Poi proseguiamo su "piste agricole", assaggiamo un'arancia maturata fuori stagione mentre intorno a noi ormai solo uliveti coi loro capelli ingrigiti, vigne accaldate dai pesanti teli di plastica e agrumeti. 

 
Da stamattina una brezza continua ci sospira sulla faccia, così procediamo spedite in mezzo ai filari, con la testa - e soprattutto i piedi - a Sud-Est. La direzione è quella giusta, ormai l'abbiamo digerita e ce l'abbiamo nel naso ma la strada, quella la perdiamo tra gli alberi. 
Eccolo, il momento avventura.
Attraversare una gravina sotto il sole di mezzogiorno.
Ma si fa, si fa anche quello. Si fa tutta l'Appia, è un patto che abbiamo sancito in silenzio all'inizio del viaggio. Troviamo dei passaggi non troppo scoscesi e come al solito è più la paura di ciò che avrebbe potuto essere rispetto alla realtà.

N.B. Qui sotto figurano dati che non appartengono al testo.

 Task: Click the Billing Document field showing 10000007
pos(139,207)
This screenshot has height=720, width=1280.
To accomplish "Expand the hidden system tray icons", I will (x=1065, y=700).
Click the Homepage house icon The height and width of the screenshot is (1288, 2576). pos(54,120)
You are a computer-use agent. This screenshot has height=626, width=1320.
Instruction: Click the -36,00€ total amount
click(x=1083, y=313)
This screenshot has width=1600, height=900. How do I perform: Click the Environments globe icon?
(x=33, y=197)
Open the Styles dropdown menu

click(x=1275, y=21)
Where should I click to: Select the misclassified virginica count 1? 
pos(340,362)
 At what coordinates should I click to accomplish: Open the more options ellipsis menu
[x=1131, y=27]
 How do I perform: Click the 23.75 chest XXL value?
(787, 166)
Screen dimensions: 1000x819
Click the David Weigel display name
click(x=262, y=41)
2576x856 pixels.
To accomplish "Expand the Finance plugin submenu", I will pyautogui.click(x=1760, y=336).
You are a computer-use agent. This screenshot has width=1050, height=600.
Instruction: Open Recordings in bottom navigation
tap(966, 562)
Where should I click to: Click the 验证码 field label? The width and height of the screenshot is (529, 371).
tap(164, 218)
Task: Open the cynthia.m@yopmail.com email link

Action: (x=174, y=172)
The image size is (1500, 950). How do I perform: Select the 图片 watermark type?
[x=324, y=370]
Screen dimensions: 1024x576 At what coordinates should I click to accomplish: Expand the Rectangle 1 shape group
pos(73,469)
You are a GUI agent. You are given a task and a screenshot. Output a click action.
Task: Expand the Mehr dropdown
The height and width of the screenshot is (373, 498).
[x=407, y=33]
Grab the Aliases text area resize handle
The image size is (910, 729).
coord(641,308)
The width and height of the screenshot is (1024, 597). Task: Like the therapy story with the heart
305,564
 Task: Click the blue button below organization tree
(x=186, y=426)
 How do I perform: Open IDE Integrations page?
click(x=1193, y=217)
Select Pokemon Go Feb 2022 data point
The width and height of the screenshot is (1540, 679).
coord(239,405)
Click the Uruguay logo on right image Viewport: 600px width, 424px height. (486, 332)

Dopodiché è infinito proseguire, centellinare l'acqua, resistere alla lamentatio. All'orizzonte il profilo dell'Ilva sovrasta anche il blu del mare. Ci sembra di dover arrivare lì, a Mordor, per compiere la nostra missione. Se vogliamo lo Jonio dobbiamo passare l'Ilva. Ma a questo penseremo domani.

 
Entriamo nel centro storico di Palagiano senza accorgercene, qui non c'è antichità a rivelarne il cuore. C'è però un unico bar aperto, un signore tanto gentile che ci riempie le borracce di acqua fresca e ci lascia sedere per mangiare il nostro pranzo già cotto dal sole. Arriva Giulio e ci porta ad assaggiare "il gelato più buono del mondo", poi ci accompagna nel suo B&B a Massafra. Per arrivarci facciamo il giro largo, ci vuole mostrare un tratto di Appia rinvenuto tra gli agrumeti, ma lo fermiamo appena in tempo: non si anticipano le tappe, è un'altra nostra regola non scritta.
Prima di giungere a destinazione, ci porta a vedere il castello da un punto di vista privilegiato e ci racconta con occhi appassionati la storia della sua città. A cena conosciamo anche Caterina, una donna di altri tempi. L'accento si percepisce appena, ha un modo garbato di fare domande ed interessarsi a noi. Restiamo un po' sul loro terrazzo a goderci insieme la frescura e il sorriso appena percepibile di una nuova luna, che sembra così timida in confronto all'attenzione sfrontata che la croce del cupolone richiama a sé. Per stasera, però, lasciamo che si fronteggino senza i nostri sguardi giudici, noi abbiamo una crostata alle ciliegie e un letto che ci attendono per un'altra contesa.